Work to be completed: Sift the material for lines containing "agent", and return them.

Data provided:
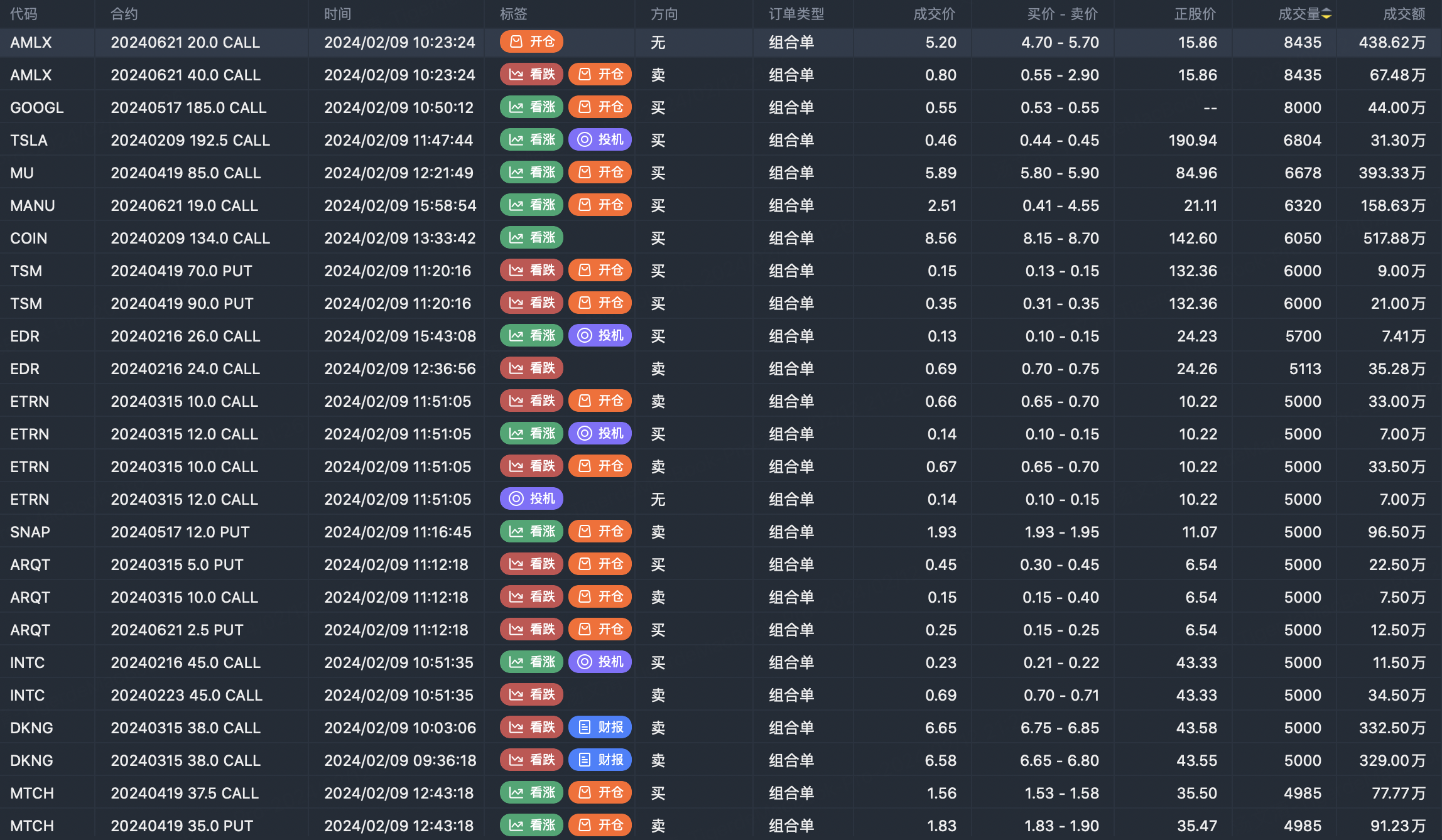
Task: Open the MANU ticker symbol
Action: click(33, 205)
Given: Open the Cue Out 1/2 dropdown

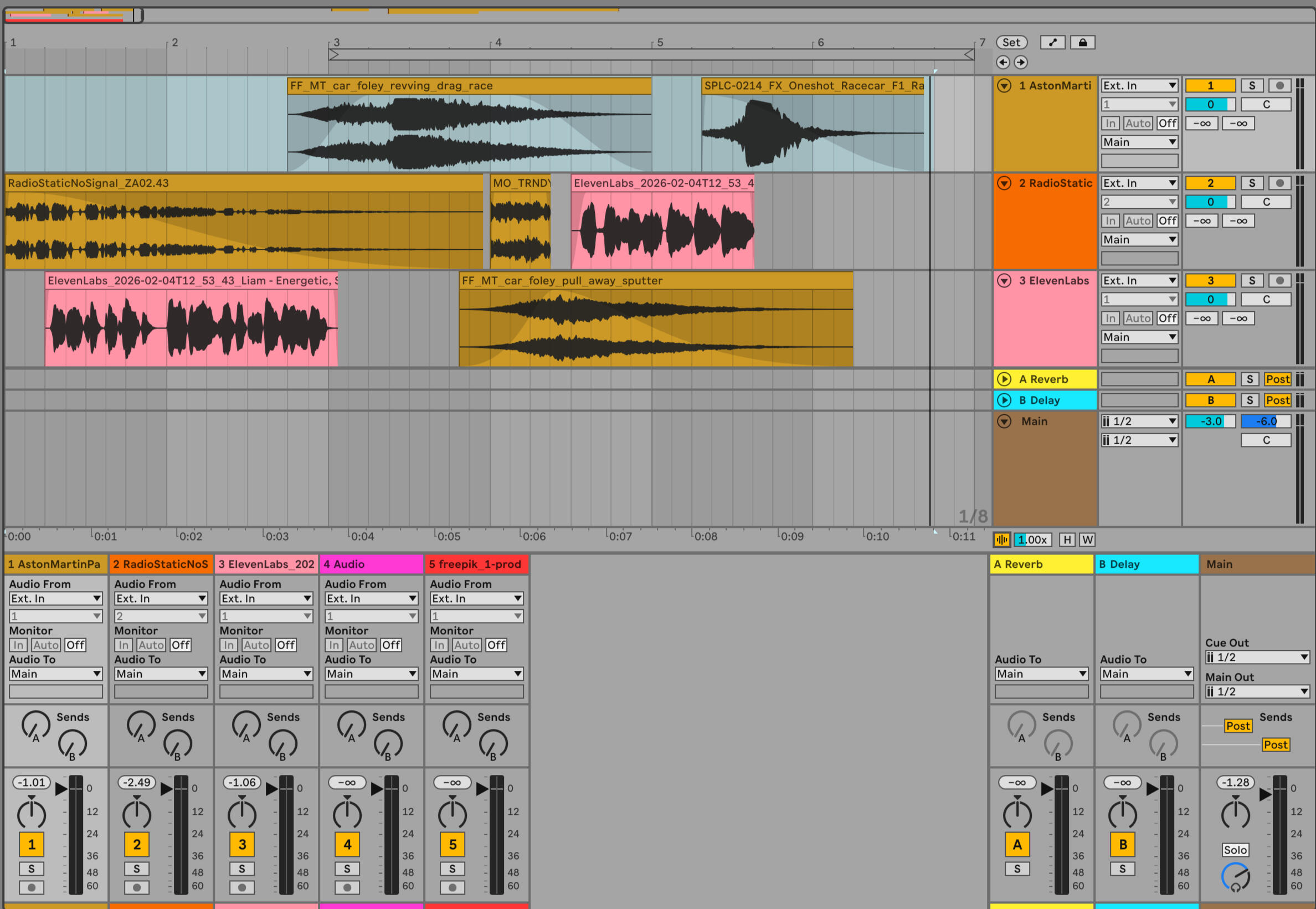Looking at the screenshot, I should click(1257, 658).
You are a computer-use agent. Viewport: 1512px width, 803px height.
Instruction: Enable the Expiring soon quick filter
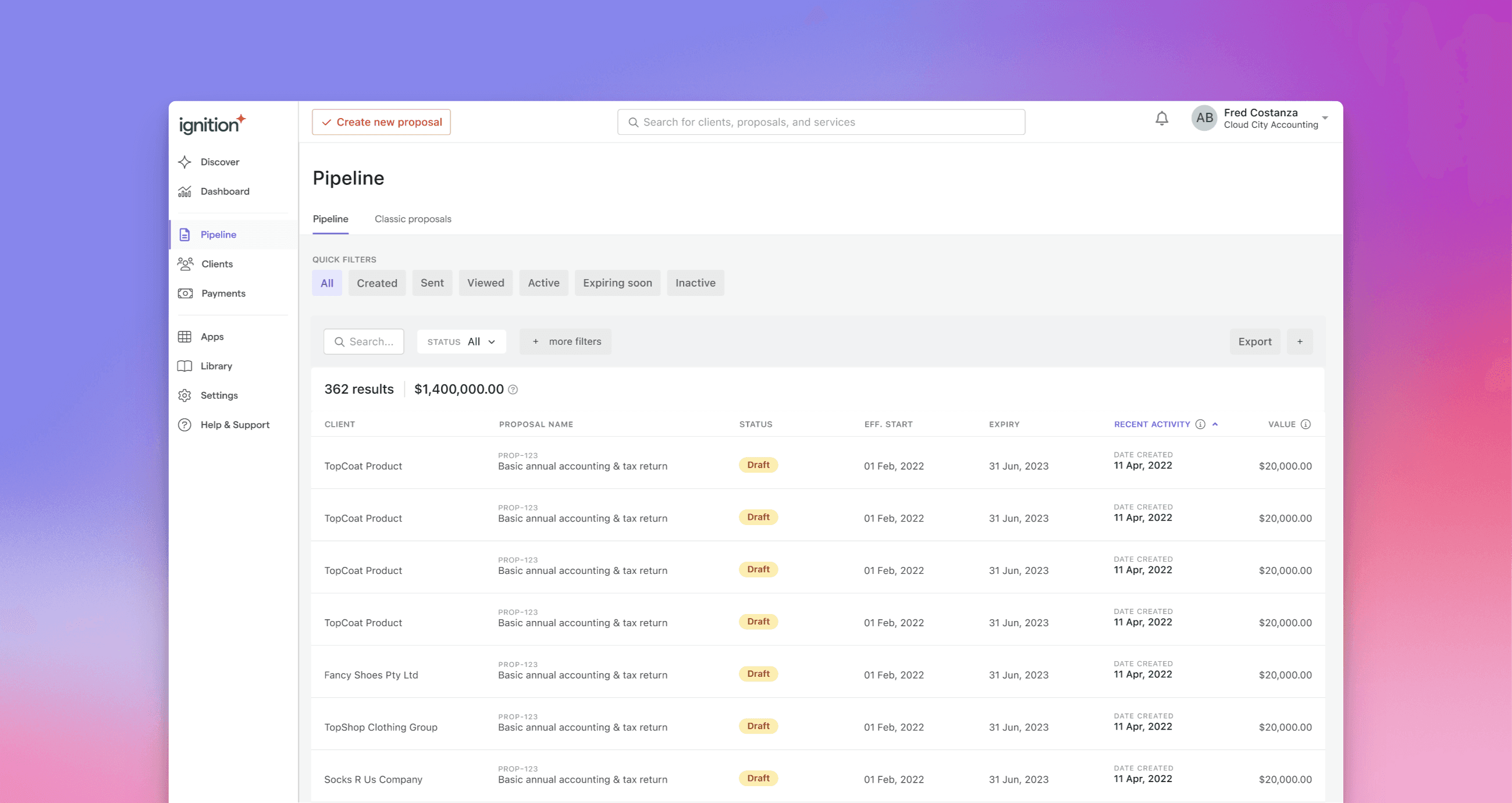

...

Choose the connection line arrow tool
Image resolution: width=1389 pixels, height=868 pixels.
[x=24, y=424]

--

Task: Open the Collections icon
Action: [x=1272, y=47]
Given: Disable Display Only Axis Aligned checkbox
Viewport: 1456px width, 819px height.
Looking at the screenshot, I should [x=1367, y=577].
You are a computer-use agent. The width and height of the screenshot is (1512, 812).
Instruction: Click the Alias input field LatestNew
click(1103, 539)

Response to this task:
You are a computer-use agent. Viewport: 1512px width, 803px height.
You are a computer-use agent. The width and height of the screenshot is (1512, 812).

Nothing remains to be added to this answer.